The conference has notably made further progress in terms of its inclusiveness of the participants. Suu Kyi has been advocating an "all-inclusive" peace process and hoped that all ethnic armed forces could participate in the process to promote national peace and reconciliation. The seven ethnic groups who did not attend the first meeting of the conference were all present at the second one. It marks a significant step toward materializing the inclusiveness of Myanmar's peace process. 

In addition, conflicts between the Tatmadaw, Myanmar's military forces, and ethnic group forces in northern Myanmar have been eased. These achievements, which also benefited from China's constructive role in urging and promoting Myanmar's domestic peace, have strengthened the confidence of all parties concerned.  

Among the 15 ethnic armed organizations present at the event, there are eight signatories and seven non-signatory groups to the Nationwide Ceasefire Agreement (NCA), out of around 20 ethnic groups in Myanmar. Consequently, a number of ethnic armed forces have not yet attended the conference since they hold divided opinions regarding their interests, allocations and negotiation stances with the government and the military, which reflects an issue to be improved upon. 

The 2nd Panglong Conference was longer than the first one, signifying that there are still more issues calling for a thorough and extensive discussion. The second meeting has also been repeatedly postponed for three months to mid-May due to a divergence on a number of issues. 

The second meeting has made tangible advancements in terms of its friendly atmosphere and topics discussed as well as results generated. At the opening ceremony on May 24, Suu Kyi expressed that the NCA was an acceptable agreement and a main objective of the Conference, which should be followed, more importantly, by political dialogue to achieve eternal peace. 
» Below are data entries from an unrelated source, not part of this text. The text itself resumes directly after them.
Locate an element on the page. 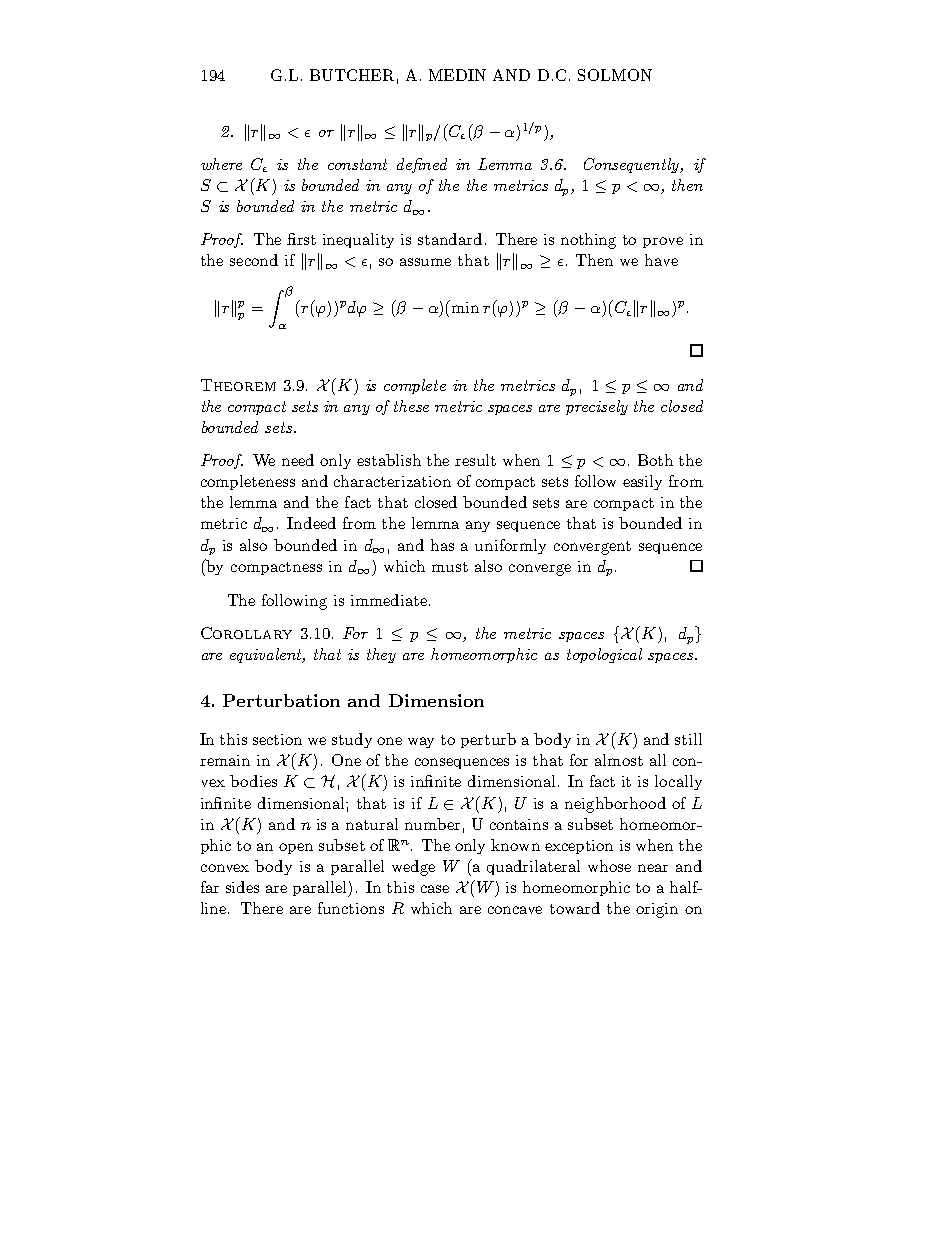 This page has height=1233, width=952. topological is located at coordinates (604, 655).
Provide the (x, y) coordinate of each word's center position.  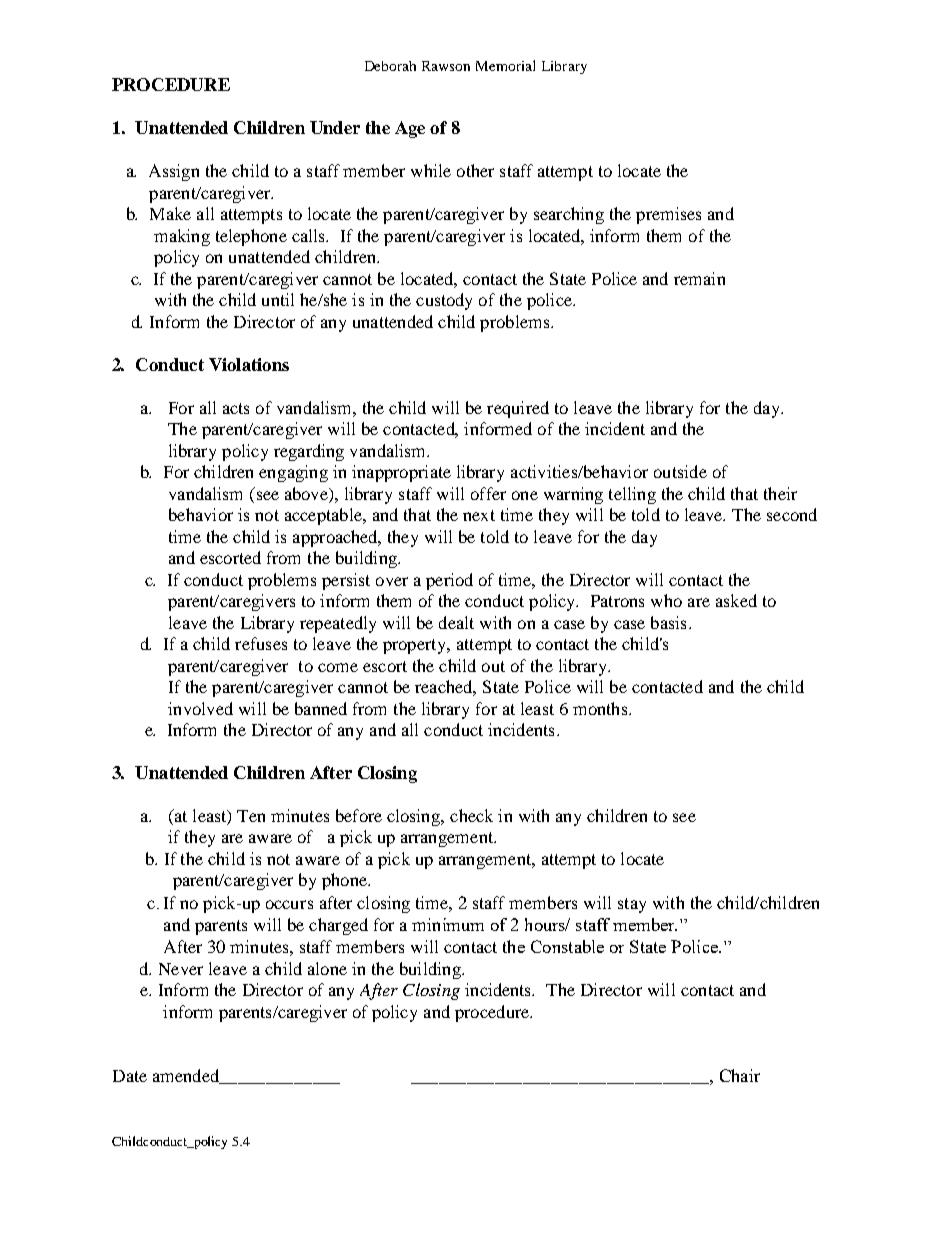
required (518, 409)
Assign (174, 172)
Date (130, 1076)
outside (680, 471)
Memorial (505, 65)
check (471, 815)
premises (668, 215)
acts (236, 408)
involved (200, 708)
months (601, 708)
Commander-in-Chief of the Myanmar Armed Forces Senior General Min Aung Hlaing also called for more ethnic armed groups to sign the NCA. Chinese ambassador to Myanmar Hong Liang was also present at the conference and agreed with seven ethnic armed forces in northern Myanmar and other relevant parties on the night of 26th that mutual trust and an enduring ceasefire were essential for making tangible progress toward the peace process. 

The 37 adopted principles out of 41, resulting from state and regional level political dialogue, included 12 within the political sector. Notably, some important consensuses are: federal democracy, equal rights of all ethnic groups, decentralization of power to autonomous areas. These achievements are of historic significance in the peace process of Myanmar.

There are still many problems to be tackled during Myanmar's process toward national peace and reconciliation. Moreover, it is still a daunting question as to when the non-signatories will be on board. 

However, the conference was an initial step toward a prospective compromise by all parties and the resolution of the conundrum. Ethnic and armed conflicts have plagued Myanmar since its independence in 1948, and successive governments have been unable to resolve it completely. As a result, an instant and complete settlement of hostilities at the moment is not realistic.  

The journey of a thousand miles begins with a single step. The conference has laid the foundations for democracy and federalism through peaceful dialogue, and the goal will one day be achieved through persistent and concerted efforts.  

The author is an associate professor & PhD, Institute of South & Southeast Asian & Oceanian Studies, China Institutes of Contemporary International Relations.